## [QUOTED PASSAGE]
I'm just guessing that finding a kernel guru willing to give up a month of Saturday afternoons at $300 a session will be easier than finding "Linux Kernel for Experts" at the downtown Learning Annex.
Personal tutoring is a pretty expensive way to get an education, especially if it's in a fast-moving field whose experts are in demand for other work.
Off the top of my head:
- Volunteer, and find a problem to work on.
- Find someone to hire you to do kernel work, or some other way to work with people doing what you want to do.
- Have you considered grad school? There's places where you could get a degree taking operating systems classes and hacking the kernel for your dissertation. And when you're done you'll probably have an easier time with the previous item.
- Local user groups and universities might be good places to meet up with people who share your interests. Maybe start a study group to learn some kernel subsystem together?
- Conferences: OLS and linux.conf.au are fun. The OLS papers at least are on line if you can't go.
- Mailing lists, irc channels--look at kernelnewbies, etc.
- Books: Linux Device Drivers, Understanding the Linux Kernel, Robert Love's book.

## [OBJECTIVE 1]
Reproduce verbatim the stretch of the records from the line containing "Image resolution: width=1199" through the line containing "coord(92,26)", both lines included.

## [MATERIAL TO PROCESS]
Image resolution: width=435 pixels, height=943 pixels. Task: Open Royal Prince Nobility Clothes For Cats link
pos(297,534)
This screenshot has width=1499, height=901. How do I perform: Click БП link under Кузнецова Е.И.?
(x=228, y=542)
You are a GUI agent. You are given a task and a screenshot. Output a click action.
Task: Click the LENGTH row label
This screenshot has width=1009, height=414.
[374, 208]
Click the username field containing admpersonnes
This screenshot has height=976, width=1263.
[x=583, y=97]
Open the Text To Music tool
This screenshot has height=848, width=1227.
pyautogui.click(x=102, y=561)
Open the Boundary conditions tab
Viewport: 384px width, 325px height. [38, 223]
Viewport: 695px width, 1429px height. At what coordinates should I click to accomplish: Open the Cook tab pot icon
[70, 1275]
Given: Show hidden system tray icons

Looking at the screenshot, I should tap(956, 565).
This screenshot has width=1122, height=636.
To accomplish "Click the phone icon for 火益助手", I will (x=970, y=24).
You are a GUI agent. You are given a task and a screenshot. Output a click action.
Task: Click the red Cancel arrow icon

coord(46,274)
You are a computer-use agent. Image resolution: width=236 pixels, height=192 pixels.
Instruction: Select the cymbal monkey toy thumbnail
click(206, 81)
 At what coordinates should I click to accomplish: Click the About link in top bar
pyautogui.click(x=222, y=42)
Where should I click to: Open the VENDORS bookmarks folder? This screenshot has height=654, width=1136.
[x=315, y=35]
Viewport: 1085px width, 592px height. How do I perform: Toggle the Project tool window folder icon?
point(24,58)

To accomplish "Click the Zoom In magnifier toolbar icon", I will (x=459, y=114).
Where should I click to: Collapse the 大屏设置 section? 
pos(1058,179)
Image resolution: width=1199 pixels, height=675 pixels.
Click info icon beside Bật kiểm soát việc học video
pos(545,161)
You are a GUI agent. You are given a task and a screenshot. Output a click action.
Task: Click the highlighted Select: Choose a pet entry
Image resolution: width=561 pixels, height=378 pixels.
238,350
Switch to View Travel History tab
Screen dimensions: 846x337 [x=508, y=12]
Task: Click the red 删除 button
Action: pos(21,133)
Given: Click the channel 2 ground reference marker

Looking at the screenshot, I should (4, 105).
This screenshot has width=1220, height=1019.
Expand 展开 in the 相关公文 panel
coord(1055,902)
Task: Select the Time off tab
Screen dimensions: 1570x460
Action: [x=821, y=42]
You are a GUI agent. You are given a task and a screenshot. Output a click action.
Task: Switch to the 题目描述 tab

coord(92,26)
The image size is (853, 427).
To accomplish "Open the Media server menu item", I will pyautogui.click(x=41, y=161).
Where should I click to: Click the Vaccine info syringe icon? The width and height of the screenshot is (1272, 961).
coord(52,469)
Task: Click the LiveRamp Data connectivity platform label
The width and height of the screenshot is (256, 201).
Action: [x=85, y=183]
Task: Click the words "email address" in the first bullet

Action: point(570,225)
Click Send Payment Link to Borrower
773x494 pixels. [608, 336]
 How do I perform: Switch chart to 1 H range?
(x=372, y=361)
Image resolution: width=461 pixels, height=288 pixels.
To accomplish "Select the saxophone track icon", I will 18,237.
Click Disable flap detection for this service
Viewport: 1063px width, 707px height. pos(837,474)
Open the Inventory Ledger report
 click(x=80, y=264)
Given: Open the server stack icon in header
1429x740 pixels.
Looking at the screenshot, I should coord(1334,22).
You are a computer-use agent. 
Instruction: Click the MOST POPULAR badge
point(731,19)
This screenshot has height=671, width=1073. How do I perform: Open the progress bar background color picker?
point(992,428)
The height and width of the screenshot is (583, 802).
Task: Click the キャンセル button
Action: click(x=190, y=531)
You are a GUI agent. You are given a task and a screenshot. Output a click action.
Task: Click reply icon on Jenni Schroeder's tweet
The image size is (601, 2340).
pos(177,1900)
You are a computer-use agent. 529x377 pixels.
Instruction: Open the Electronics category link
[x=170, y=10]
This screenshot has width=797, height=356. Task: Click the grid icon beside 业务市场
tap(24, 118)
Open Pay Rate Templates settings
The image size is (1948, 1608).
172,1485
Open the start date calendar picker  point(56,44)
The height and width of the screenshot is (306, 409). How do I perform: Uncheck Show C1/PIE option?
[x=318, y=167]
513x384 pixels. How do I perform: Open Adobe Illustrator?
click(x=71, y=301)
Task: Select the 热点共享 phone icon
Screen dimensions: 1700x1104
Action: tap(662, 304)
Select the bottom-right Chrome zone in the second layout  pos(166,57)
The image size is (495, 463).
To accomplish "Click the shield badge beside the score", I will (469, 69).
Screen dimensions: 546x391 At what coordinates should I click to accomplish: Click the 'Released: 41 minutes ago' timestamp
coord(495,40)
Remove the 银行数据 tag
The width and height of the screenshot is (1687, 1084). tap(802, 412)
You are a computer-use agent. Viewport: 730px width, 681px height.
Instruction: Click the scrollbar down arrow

## [OBJECTIVE 2]
Which two conferences does the advice on learning Linux kernel work name?

## [CORRECT RESPONSE 1]
Image resolution: width=1199 pixels, height=675 pixels.
Click info icon beside Bật kiểm soát việc học video
pos(545,161)
You are a GUI agent. You are given a task and a screenshot. Output a click action.
Task: Click the highlighted Select: Choose a pet entry
Image resolution: width=561 pixels, height=378 pixels.
238,350
Switch to View Travel History tab
Screen dimensions: 846x337 [x=508, y=12]
Task: Click the red 删除 button
Action: pos(21,133)
Given: Click the channel 2 ground reference marker

Looking at the screenshot, I should (4, 105).
This screenshot has width=1220, height=1019.
Expand 展开 in the 相关公文 panel
coord(1055,902)
Task: Select the Time off tab
Screen dimensions: 1570x460
Action: [x=821, y=42]
You are a GUI agent. You are given a task and a screenshot. Output a click action.
Task: Switch to the 题目描述 tab

coord(92,26)

## [CORRECT RESPONSE 2]
OLS and linux.conf.au.